ACTIVITY
Reproduce the closing part of the entries exactly: the line with "The width and height of the screenshot is (504, 422)." and all lines after it, ending with the last line, and nothing else.

DATASET RECORDS
--- START ---
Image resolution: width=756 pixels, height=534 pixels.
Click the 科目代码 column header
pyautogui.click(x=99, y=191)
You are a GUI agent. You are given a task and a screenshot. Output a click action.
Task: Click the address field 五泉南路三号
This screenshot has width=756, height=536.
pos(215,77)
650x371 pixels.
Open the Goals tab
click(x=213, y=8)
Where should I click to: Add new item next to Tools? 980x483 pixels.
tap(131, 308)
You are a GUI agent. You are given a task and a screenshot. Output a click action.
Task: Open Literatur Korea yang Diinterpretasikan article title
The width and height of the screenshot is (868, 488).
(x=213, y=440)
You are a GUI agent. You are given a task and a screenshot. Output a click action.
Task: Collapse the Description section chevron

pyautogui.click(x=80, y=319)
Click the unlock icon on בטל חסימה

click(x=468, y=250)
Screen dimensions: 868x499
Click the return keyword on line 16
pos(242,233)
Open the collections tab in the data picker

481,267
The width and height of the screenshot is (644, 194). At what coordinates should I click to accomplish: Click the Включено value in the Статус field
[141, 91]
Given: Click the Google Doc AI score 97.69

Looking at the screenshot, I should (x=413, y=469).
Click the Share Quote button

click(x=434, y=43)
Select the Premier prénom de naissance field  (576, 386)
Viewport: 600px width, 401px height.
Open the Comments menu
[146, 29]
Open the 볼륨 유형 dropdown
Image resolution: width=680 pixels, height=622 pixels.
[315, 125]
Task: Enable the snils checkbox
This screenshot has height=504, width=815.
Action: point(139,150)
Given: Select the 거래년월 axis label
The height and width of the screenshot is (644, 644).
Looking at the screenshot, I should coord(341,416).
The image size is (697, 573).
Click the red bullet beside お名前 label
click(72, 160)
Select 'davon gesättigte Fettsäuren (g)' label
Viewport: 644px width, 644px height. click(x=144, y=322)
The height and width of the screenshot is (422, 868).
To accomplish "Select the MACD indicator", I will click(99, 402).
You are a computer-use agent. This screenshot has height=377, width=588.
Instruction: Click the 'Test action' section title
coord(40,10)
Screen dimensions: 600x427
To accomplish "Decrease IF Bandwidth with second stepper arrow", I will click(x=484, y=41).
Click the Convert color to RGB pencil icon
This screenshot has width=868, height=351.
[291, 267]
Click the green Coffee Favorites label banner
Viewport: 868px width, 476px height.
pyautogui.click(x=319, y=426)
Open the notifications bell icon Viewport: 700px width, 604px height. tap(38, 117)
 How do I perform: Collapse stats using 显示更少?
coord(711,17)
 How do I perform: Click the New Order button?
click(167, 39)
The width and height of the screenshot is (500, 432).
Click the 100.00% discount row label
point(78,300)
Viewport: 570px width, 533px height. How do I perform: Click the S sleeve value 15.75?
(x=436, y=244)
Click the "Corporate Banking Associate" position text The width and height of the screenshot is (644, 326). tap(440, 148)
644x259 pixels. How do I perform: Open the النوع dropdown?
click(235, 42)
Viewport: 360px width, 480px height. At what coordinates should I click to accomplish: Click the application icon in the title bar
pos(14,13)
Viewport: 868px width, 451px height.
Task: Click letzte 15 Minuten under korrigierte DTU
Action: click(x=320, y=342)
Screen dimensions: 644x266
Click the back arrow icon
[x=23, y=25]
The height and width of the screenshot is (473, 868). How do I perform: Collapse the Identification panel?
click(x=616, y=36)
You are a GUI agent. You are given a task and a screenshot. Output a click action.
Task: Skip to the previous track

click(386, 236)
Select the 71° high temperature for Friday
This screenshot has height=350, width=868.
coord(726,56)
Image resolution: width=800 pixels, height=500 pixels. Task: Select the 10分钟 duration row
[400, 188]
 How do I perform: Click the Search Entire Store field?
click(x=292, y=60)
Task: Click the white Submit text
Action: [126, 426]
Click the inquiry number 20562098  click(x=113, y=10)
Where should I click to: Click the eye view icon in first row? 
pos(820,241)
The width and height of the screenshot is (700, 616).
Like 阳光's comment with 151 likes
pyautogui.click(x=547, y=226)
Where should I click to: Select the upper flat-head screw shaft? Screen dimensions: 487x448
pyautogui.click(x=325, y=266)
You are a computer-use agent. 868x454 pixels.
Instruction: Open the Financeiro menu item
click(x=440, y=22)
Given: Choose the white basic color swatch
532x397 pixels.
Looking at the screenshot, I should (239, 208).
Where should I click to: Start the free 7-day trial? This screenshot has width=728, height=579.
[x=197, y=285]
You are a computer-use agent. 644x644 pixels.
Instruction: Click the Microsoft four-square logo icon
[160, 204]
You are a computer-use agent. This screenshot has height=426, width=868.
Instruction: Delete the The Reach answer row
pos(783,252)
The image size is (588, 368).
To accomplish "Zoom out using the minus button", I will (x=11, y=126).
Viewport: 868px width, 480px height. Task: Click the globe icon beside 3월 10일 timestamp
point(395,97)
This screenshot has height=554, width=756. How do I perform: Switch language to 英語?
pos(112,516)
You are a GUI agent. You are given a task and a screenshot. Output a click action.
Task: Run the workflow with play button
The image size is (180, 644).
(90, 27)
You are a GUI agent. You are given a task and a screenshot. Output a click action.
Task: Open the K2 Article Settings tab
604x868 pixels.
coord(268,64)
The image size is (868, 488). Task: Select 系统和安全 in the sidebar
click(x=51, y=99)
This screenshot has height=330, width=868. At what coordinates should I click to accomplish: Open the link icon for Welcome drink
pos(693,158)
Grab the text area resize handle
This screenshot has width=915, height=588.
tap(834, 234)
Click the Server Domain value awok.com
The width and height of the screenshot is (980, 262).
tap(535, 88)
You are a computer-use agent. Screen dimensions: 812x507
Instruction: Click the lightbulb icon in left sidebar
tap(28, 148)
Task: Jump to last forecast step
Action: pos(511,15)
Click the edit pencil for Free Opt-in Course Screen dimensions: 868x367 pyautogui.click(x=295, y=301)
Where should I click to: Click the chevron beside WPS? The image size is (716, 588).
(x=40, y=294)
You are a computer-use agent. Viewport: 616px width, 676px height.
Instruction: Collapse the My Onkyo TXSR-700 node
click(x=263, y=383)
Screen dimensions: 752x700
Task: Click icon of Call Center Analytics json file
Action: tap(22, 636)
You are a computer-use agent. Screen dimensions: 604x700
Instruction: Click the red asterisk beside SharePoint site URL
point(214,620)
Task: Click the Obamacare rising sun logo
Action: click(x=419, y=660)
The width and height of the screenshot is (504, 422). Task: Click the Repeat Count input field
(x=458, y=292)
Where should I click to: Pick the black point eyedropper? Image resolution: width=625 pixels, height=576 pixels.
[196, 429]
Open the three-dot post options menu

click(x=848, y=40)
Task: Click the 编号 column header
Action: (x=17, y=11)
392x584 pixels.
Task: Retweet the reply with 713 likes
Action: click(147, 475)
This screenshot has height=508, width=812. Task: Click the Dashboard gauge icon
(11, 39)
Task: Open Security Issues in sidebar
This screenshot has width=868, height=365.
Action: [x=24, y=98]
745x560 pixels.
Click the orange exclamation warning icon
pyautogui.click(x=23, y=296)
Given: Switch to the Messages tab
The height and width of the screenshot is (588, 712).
--- END ---
RESULT
The width and height of the screenshot is (504, 422). Task: Click the Repeat Count input field
(x=458, y=292)
Where should I click to: Pick the black point eyedropper? Image resolution: width=625 pixels, height=576 pixels.
[196, 429]
Open the three-dot post options menu

click(x=848, y=40)
Task: Click the 编号 column header
Action: (x=17, y=11)
392x584 pixels.
Task: Retweet the reply with 713 likes
Action: click(147, 475)
This screenshot has height=508, width=812. Task: Click the Dashboard gauge icon
(11, 39)
Task: Open Security Issues in sidebar
This screenshot has width=868, height=365.
Action: [x=24, y=98]
745x560 pixels.
Click the orange exclamation warning icon
pyautogui.click(x=23, y=296)
Given: Switch to the Messages tab
The height and width of the screenshot is (588, 712).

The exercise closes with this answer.